Ad ogni alba che spunta io dico: - E' oggi -
e ad ogni giorno che tramonta io dico:
- Sarà domani -. Scorre intanto il fiume
del mio sangue vermiglio alla sua foce:
e forse il dono che puoi darmi, il solo
che valga, o vita, è questo sangue: questo
fluir segreto nelle vene, e battere
dei polsi, e luce aver dagli occhi; e amarti
unicamente perché sei la vita.
 

 

Le donne - bisogna riconoscerlo - sono più brave di noi maschi a sentire i profumi, nell’avvertire che sta succedendo qualcosa: le donne sentono, presentono. Quindi affidiamo ad Ada Negri, una poetessa infelice da un punto di vista della carriera (per motivi politici purtroppo, come sempre), la possibilità di dare parola a quello che io molto maldestramente ho detto nei primi due punti, circa questa sorta di risveglio che qui è l’attesa di un giorno che deve venire. È oggi? Sarà domani.

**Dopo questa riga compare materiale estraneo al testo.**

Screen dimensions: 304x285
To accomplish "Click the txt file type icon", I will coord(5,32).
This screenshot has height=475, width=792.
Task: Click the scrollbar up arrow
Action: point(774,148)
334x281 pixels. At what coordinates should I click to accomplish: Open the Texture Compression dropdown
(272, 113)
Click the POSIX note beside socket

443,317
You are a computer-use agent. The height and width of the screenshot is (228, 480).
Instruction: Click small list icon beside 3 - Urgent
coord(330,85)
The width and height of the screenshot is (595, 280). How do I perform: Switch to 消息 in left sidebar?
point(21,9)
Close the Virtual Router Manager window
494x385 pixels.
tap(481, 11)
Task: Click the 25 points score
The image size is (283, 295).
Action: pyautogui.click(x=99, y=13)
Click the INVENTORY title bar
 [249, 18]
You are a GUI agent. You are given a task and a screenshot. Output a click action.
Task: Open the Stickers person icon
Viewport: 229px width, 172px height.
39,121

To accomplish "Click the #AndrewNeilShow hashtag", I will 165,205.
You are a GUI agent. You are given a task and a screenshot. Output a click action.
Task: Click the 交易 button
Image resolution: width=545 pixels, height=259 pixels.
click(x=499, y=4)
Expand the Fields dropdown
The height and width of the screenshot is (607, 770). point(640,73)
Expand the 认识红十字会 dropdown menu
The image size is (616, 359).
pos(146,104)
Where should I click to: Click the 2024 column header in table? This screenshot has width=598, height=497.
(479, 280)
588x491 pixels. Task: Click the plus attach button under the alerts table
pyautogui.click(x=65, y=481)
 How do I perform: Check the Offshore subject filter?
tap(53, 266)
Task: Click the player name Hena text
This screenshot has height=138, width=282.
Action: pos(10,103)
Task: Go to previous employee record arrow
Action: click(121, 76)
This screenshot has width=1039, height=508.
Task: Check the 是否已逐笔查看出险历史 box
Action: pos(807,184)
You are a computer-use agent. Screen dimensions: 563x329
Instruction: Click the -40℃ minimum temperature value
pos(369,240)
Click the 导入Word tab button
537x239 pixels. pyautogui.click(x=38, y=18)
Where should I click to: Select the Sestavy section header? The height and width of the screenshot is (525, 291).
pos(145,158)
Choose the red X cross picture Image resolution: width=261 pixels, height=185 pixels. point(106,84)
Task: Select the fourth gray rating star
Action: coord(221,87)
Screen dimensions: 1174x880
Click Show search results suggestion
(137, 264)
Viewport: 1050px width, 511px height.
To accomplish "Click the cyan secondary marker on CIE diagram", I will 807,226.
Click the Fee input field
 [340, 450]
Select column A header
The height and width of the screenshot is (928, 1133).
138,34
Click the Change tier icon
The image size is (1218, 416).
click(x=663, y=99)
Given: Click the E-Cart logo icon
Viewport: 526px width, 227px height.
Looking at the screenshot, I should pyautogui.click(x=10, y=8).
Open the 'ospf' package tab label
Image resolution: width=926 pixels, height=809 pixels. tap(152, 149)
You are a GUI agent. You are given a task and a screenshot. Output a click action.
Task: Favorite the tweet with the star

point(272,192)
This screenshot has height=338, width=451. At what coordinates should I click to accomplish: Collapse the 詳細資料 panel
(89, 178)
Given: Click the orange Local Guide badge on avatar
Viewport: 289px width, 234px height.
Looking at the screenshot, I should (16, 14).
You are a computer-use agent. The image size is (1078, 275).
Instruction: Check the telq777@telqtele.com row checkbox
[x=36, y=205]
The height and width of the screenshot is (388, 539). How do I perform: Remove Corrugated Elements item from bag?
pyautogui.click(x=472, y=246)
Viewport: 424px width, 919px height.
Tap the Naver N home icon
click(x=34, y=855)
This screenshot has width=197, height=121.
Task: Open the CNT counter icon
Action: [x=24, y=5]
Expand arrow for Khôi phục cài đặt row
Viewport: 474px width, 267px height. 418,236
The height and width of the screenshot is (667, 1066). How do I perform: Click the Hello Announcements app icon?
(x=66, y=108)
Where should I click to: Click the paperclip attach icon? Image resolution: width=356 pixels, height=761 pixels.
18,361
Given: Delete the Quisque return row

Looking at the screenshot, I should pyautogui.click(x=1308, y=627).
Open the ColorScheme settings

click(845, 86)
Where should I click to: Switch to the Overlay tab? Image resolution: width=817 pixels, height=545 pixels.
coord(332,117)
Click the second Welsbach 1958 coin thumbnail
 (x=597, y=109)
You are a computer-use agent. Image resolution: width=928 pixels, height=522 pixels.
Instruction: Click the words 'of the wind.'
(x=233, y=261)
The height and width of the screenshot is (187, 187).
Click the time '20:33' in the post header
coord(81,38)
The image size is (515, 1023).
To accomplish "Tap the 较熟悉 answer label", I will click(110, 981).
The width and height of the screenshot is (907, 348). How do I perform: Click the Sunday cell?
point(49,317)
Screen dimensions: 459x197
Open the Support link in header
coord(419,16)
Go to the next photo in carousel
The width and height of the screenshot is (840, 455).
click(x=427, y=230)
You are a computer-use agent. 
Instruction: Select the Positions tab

Questa donna è in attesa, perché le donne sono sempre in attesa, perché l’attesa fa parte della nostra vita, quando siamo vivi (intendo quando non siamo in inverno, quando non siamo in una fase di glaciazione). Si attende: si attende un arrivo, si attende se stessi, si attende l’altro, si attende la felicità… Apparentemente, questo testo sembra attraversato da una percezione triste della vita, perché alla fine è come se si dicesse: non viene. Un rimando: è oggi? No, sarà domani… E intanto gli anni scorrono. Scorre intanto il fiume del mio sangue vermiglio alla sua foce. Questa foce, non lo dice, ma è la morte, è la fine del tempo, del mio tempo, sarà anche per me la fine del mondo. Non c’è bisogno che ne venga una fuori di me, ma a ben pensarci questo testo ci dice che forse proprio in questo scorrere del sangue vermiglio alla sua foce, c’è il senso: questo fluir segreto nelle vene e battere dei polsi, e luce aver dagli occhi; e amarti unicamente perché sei la vita.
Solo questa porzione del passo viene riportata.